According to some scholars, in the mid-460s, the Eastern Roman Emperor, Leo I, wanted to balance the weight of the Germanic component of the army, whose leader was the Alan magister militum Aspar. He thought that Tarasis and his Isaurians could be that counterweight, called him, with many Isaurians, to Constantinople; this interpretation, has been contested. By the mid-460s, Arcadia and Zeno had been living at Constantinople for some time, where Lallis and Longinus lived, the latter married to a Valeria a woman of aristocrat rank. According to ancient sources, the earliest reference to Tarasis dates back to 464, when he put his hands on some letters written by Aspar's son, which proved that the son of the magister militum had incited the Sassanid King to invade Roman territory, promising to support the invasion. Through these letters, which Tarasis gave to Leo, the Emperor could dismiss Ardabur, who at the time was magister militum per Orientem and patricius, thus reducing Aspar's influence and ambition.
As reward for his loyalty, which Leo praised to Daniel the Stylite, Tarasis was appointed comes domesticorum, an office of great influence and prestige. This appointment could mean that Tarasis had been a protector domesticus, either at Leo's court in Constantinople, or attached at Ardabur's staff in Antioch. In 465, Leo and Aspar quarrelled about the appointment of consuls for the following year. To make himself more acceptable to the Roman hierarchy and the population of Constantinople, Tarasis adopted the Greek name of Zeno and used it for the rest of his life. In mid-late 466, Zeno married elder daughter of Leo I and Verina; the next year their son was born, Zeno became father of the heir apparent to the throne, as the only son of Leo I had died in his infancy. Zeno, was not present at the birth of his son, as in 467, he participated in a military campaign against the Goths. Zeno, as a member of the protectores domestici, did not take part in the disastrous expedition against the Vandals, led in 468 by Leo's brother-in-law Basiliscus.

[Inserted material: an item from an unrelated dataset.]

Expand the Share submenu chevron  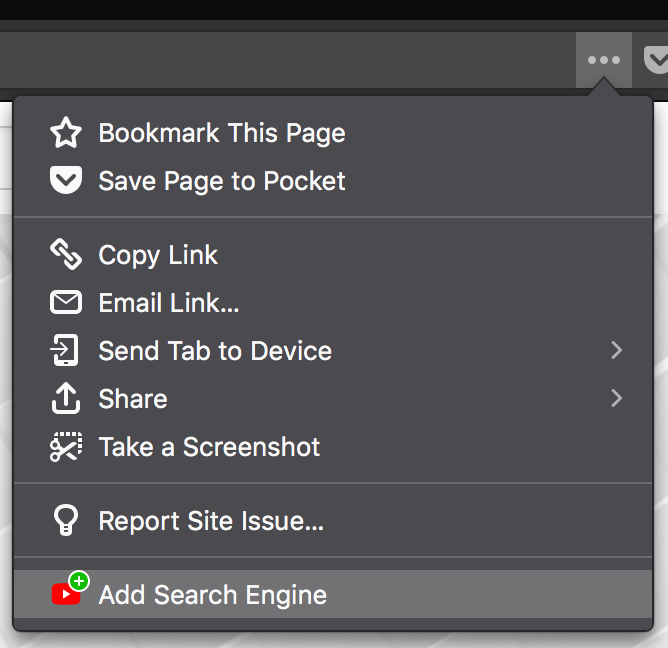pyautogui.click(x=616, y=398)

The following year, during which he held the honour of the consulate, he was appointed magister militum per Thracias and led an expedition in Thrace. The sources do not state what enemy he fought there, historians had proposed either Goths or Huns, or the rebels of Anagastes. Either way, before leaving and Zeno asked for Daniel the Stylite's opinion about the campaign, Daniel answered that Zeno would be the target of a conspiracy but would escape unharmed. Indeed, Leo sent some of his personal soldiers with Zeno to protect him, but they were bribed by Aspar to capture him instead. Zeno was informed of their intention and fled to Serdica, because of this episode, Leo grew more suspicious of Aspar. After the attack, Zeno did not return to Constantinople, where Aspar and Ardabur were, still with considerable power. Instead, he moved to the "Long Wall" to Pylai and from there to Chalcedon. While waiting here for an opportunity to return to the capital, he was appointed magister militum per Orientem.